Сойти с лошади и согреться, идя пешком, нет возможности — рискуешь увязнуть в грязи; сидишь, стараясь не шевелиться, чтобы не расшевелить затекших спины и ног. Часа через четыре видим желанную избушку, с охами и ахами кое-как сваливаемся с лошадей, долго сидим около лошадей, как правоверные на молитве, не имея возможности выпрямить затекшие ноги… Наконец немного справляемся, привязываем лошадей и идем в «юрту», но там тоже неутешительно: отовсюду сквозь крышу течет вода, мокро и грязно, обсушиться невозможно. Кое-как на земляном полу юрты разводим огонь и кипятим чай. Место открытое, ветер, холодный, пронизывающий, рвет и мечет, внизу под избушкой ревет и бесится река Вагран, лошади дрожат какой-то нездоровой дрожью — сердце болит за бедных, но желание согреться самим делает нас безжалостными. Наконец чай готов — он грязного цвета, по своему цвету скорее похож на кофе, но мы пьем, обжигаясь и наспех закусывая размокшим от дождя хлебом.
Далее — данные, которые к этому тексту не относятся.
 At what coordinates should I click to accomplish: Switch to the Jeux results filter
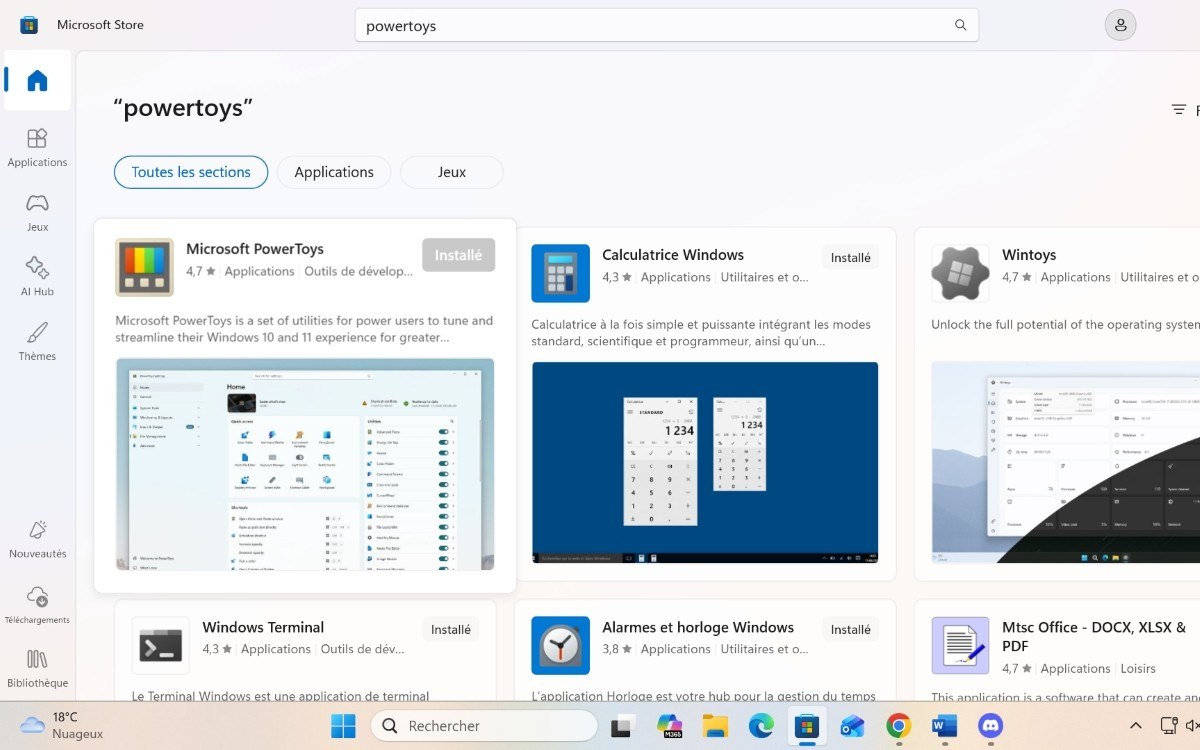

Нужно ехать — торопимся, поправляем седловку, увязываем торока, садимся… и через две версты опять дрожим и жмемся, стараясь как можно больше втянуть в себя шею, в надежде хотя этим согреться, но и это напрасно…
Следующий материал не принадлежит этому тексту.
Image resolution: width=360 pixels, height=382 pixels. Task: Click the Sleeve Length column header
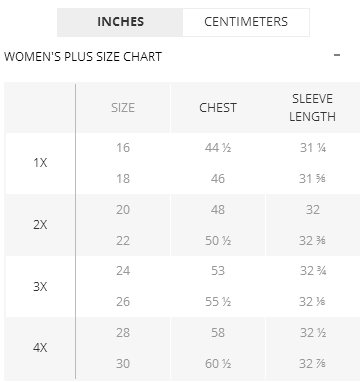click(x=312, y=108)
Лес глухой, неприветливый, дикий, дорога незнакомая, едем наугад, отдавшись на полную волю лошадей; никто бы не узнал в нас служителей Церкви: в этих грязных, размокших фигурах, скорченных холодом и сыростью, в местных «гунях» (азям), в броднях (род сапогов), с традиционными котелками за поясами скорее можно принять нас за тех зырян-дроворубов, которые переходят из куреня в курень, и только лошади, на которых мы сидели, могли несколько наводить встречного на мысль о нашем более привилегированном положении в жизни, так как зыряне этой роскошью не обладают. Но встречных нет, дико и глухо вокруг, разве где пискнет рябчик и заставит моего спутника ухватиться за ружье, напомнив ему, что небесполезно было бы и пообедать, но так как «обед» тоже зябнет, то и не подает больше о себе вести и сидит, насупившись, где-нибудь около нас в густой ели… Опять пошли открытые места — курени. Еще холоднее стало, и лошади пошли осторожнее, выбирая из массы тропинок ту, которая им кажется более верной, ведущей к жилью, и мы не мешали им в этом.
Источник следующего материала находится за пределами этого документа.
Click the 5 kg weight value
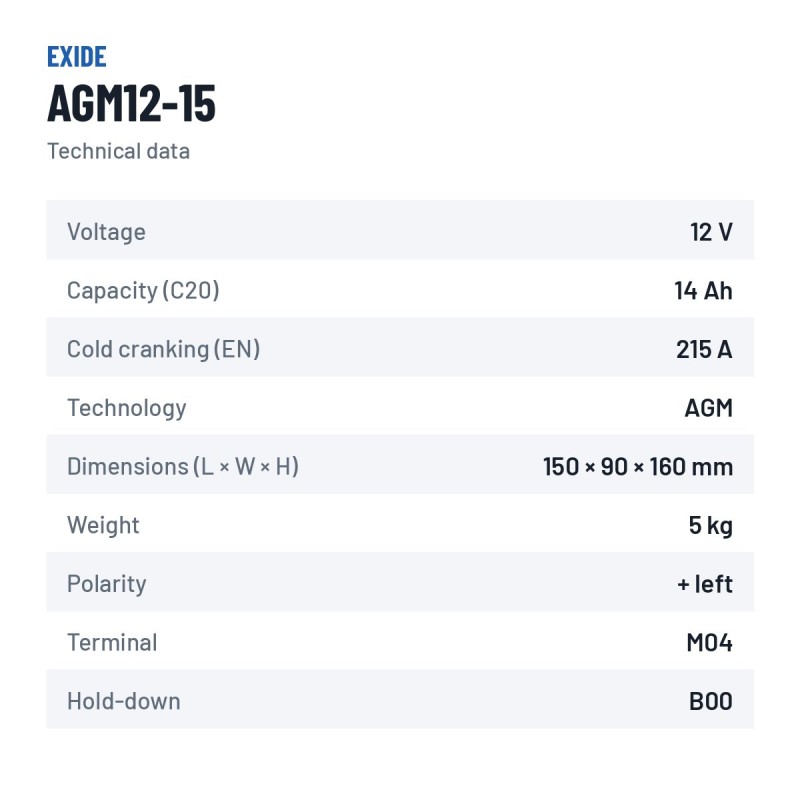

Но вот и жилье — жилая казарма зырян-дроворубов, перед ней «козлы», на которых дымятся паром дымные походные котелки с горячим варевом. Владельцы их сидят под навесом у костра в ожидании, когда поспеет кушанье; чувствуется зависть к ним, что они сухи и греются, хочется слезть с лошади и посидеть, поговорить с ними, но необходимость гонит вперед. Мой спутник — С‑й Н‑ч говорит с ними по-зырянски, очевидно, спрашивает дорогу для перевоза через реку; слушаю их непонятный для меня разговор и чувствую, что не хочется моему спутнику ехать дальше, слишком уж он откровенно посматривает на котелки с кушаньем. Но заплатить у нас за обед нечем, а есть из милости стыдно. Двигаемся дальше, и слышу я за собой слово «поп», сопровождаемое зырянскими фразами, спрашиваю их значение у спутника. Говорит, что удивляются зыряне, что мы собираемся путешествовать в такую адскую погоду.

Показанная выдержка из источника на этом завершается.